After a renovation the consulate moved into the house in 1951. The Consulate General was commonly called das Weiße Haus an der Alster (the White House on the Alster) in Hamburg. Since threats against American embassies, 9/11, and a direct threat against the consulate in Hamburg, the security of the U.S. Consulate General in Hamburg was often strengthened. On 1 April 2009, the Hamburger Morgenpost included the consulate in a satirical April Fools' Day news report, claiming that because of security reasons the consulate would move to a WW II shelter at Heiligengeistfeld. In the late 1990s portions of what used to be a larger property belonging to and surrounding the Consulate were sold off to raise needed cash for the U.S. Embassy in Berlin. The Consulate was known for placing a large Christmas tree every year on the balcony over the entrance.

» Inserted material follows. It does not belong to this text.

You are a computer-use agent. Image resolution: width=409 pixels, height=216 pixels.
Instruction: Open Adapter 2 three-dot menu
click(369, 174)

The artificial lake Außenalster is in front of the former American consulate in the Rotherbaum quarter. The railway station Dammtor is nearby to the South.

In 2024, the U.S. government sold the building to Deutsche Realbesitz Unternehmensgruppe (DERAG), which intends to turn the building into a hotel.

=== Current Consulate General Facilities ===
In July 2022, the U.S. Consulate General moved its operations to leased office space in the Amundsen Hall building of the Hanseatic Trade Center, at Kehrwieder 8.